Formalitäten vor Ort
Telefon-/Internetanschluss
WIFI in ist in der Einrichtung vorhanden, auch ohne Nutznamen und Passwort. Israelische SIM Karten sind günstig und empfehlenswert, in meinem Fall habe ich eine einmonatige PrePaid Karte, mit Telefon- und SMS Flat und 20GB für 90 NIS bekommen.
Bank/Kontoeröffnung
Das war bei mir nicht nötig, alles lief per Visa Card. Eine Überweisung außerhalb der EU kostete in meinem Fall ca. 30 Euro.
Sonstiges
Den öffentlichen Nahverkehr nutzt man über eine grüne Karte namens Rav Kav. Die kann man meist an central bus stations oder kleinen Telefonshops kaufen. In Jerusalem kann man diese an Stationen der Straßenbahn aufladen oder an Schaltern des nationalen Busunternehmens Egged (auch z.B. an der Central Bus Station). Auch Monatskarten kann man für 213 NIS erwerben.
Alltag/Freizeit
Ausgehmöglichkeiten
Bars: HaTaklit und BeerBazaar auf dem Souk Mahane Yehuda
Essen: Viele Möglichkeiten auf der Aza Street in Rehavya, Ben Sira Hummus
Cafés: Tmol Shilshom
Sonstiges
Die Einrichtung verfügt über einen tollen botanischen Garten – empfehlenswert für Ruhepausen.

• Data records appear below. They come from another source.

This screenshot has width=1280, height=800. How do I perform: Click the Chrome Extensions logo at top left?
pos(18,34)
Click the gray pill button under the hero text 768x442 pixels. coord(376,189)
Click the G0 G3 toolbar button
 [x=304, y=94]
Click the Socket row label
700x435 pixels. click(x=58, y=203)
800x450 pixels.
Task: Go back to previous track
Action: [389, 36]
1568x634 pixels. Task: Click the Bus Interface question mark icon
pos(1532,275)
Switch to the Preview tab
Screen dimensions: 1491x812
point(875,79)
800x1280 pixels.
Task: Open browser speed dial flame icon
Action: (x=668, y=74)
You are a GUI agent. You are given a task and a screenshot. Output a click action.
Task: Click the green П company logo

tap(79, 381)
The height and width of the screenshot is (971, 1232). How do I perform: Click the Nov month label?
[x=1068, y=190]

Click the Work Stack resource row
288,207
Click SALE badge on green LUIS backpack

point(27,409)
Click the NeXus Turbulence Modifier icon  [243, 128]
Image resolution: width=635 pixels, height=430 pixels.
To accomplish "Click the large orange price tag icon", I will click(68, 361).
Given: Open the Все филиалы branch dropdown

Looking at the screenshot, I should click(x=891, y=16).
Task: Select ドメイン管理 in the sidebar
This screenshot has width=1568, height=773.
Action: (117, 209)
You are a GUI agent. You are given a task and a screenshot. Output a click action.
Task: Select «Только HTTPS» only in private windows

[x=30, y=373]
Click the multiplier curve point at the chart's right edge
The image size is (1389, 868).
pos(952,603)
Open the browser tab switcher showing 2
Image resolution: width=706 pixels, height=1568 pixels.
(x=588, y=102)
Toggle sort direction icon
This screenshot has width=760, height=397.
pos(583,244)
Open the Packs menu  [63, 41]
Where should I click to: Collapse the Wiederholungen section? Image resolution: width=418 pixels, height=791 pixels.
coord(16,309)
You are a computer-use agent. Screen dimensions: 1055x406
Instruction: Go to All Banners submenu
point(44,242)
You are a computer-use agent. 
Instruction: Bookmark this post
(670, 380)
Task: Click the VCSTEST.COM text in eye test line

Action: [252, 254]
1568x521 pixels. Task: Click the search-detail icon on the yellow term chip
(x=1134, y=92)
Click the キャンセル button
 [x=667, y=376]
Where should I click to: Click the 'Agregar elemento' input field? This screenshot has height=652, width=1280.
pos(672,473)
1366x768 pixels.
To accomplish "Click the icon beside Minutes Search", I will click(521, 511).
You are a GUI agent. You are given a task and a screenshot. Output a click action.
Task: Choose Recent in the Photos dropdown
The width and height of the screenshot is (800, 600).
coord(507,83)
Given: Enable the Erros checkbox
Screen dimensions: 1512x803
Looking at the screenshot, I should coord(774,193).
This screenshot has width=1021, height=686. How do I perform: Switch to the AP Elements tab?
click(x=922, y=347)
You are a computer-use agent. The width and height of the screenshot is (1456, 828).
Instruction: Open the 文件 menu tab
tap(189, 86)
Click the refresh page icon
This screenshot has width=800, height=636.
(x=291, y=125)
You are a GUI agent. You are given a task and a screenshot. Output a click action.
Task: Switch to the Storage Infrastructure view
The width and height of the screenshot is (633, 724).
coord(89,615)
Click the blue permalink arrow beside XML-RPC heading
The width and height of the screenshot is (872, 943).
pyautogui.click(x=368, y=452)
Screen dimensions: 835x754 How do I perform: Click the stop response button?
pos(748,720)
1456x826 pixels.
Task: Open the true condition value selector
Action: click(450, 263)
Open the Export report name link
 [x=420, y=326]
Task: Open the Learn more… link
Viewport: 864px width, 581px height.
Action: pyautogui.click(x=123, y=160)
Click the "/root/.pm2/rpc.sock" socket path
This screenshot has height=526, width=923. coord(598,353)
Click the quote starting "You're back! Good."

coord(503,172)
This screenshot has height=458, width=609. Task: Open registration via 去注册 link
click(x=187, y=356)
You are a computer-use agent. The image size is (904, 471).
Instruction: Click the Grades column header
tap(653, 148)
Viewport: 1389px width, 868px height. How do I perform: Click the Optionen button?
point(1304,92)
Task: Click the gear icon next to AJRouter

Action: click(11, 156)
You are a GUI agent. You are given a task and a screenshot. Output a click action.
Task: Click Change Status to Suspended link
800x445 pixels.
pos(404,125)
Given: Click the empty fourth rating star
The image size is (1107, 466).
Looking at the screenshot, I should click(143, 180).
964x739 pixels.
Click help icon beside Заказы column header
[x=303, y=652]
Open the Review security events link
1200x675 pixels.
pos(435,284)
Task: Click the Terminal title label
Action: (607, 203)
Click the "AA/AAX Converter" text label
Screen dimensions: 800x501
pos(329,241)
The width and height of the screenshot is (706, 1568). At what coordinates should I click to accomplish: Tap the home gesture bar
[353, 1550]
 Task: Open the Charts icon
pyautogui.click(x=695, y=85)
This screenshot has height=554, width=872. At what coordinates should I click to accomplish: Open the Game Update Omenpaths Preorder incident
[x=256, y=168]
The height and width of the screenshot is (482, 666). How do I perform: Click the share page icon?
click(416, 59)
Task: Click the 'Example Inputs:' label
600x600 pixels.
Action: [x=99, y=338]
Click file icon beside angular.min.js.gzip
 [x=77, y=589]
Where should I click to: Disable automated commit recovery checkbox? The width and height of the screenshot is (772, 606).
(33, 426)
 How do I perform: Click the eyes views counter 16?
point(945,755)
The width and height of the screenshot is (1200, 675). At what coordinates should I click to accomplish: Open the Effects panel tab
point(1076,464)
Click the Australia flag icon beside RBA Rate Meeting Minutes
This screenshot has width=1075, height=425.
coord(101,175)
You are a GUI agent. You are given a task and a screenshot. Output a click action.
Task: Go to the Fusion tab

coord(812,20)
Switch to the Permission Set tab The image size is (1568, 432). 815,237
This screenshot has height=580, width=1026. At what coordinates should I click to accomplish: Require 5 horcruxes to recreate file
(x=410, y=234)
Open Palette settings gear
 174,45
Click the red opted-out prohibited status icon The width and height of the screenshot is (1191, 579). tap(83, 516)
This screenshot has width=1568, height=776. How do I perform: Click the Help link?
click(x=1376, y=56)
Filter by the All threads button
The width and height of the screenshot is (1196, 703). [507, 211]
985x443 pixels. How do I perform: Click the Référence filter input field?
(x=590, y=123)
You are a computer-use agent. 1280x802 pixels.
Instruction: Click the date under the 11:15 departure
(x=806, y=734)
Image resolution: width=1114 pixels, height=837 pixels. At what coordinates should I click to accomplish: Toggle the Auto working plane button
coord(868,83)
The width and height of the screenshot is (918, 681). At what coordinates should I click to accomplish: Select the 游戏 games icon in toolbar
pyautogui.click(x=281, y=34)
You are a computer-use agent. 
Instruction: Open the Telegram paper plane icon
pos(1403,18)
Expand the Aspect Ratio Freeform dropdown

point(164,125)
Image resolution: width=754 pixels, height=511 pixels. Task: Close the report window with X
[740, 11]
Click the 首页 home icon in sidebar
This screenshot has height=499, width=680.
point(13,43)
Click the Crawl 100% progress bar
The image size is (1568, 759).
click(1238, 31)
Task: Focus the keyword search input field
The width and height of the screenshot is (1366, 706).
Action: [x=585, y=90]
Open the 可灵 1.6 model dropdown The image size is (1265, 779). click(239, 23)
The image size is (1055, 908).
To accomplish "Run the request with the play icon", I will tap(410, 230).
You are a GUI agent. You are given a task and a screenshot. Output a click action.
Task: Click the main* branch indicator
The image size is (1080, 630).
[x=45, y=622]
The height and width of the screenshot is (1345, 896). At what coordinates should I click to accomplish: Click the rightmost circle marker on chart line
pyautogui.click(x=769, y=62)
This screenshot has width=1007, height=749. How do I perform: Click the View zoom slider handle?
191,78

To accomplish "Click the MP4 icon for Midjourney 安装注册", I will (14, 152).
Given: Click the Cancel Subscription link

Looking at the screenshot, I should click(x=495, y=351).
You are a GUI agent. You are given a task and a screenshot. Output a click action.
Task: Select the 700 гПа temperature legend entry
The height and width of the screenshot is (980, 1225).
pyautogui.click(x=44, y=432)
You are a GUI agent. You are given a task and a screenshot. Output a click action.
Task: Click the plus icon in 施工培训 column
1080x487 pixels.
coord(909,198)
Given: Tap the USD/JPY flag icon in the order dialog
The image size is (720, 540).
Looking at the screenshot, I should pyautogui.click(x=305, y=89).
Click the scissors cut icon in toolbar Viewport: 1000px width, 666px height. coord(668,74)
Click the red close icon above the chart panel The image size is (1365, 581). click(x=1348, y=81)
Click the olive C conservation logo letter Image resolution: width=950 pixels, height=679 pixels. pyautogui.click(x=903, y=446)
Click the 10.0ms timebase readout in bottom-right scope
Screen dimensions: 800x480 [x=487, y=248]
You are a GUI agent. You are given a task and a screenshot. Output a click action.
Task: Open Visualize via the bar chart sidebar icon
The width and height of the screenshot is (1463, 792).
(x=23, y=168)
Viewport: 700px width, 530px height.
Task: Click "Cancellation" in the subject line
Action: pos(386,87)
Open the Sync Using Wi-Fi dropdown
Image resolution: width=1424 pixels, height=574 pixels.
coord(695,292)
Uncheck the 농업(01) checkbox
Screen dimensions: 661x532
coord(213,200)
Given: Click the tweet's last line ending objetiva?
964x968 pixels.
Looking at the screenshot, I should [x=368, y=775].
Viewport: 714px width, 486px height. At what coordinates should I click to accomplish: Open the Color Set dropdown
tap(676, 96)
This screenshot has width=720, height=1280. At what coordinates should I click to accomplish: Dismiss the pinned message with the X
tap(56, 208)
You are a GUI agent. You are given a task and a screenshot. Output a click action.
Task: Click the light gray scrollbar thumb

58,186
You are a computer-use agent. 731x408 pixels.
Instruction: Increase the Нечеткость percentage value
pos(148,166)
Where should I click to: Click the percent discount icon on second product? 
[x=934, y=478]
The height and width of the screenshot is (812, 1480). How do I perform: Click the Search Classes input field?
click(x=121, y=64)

Während des Shabbats (Freitag Nachmittag bis Samstag Abend) gibt es keinen ÖPNV in Jerusalem, außer den arabischen Bussen in Ost Jerusalem. Wenn man über das Wochenende verreisen will, am besten schon Donnerstag Abend den Bus oder Zug nehmen und Samstag Abend zurück kommen.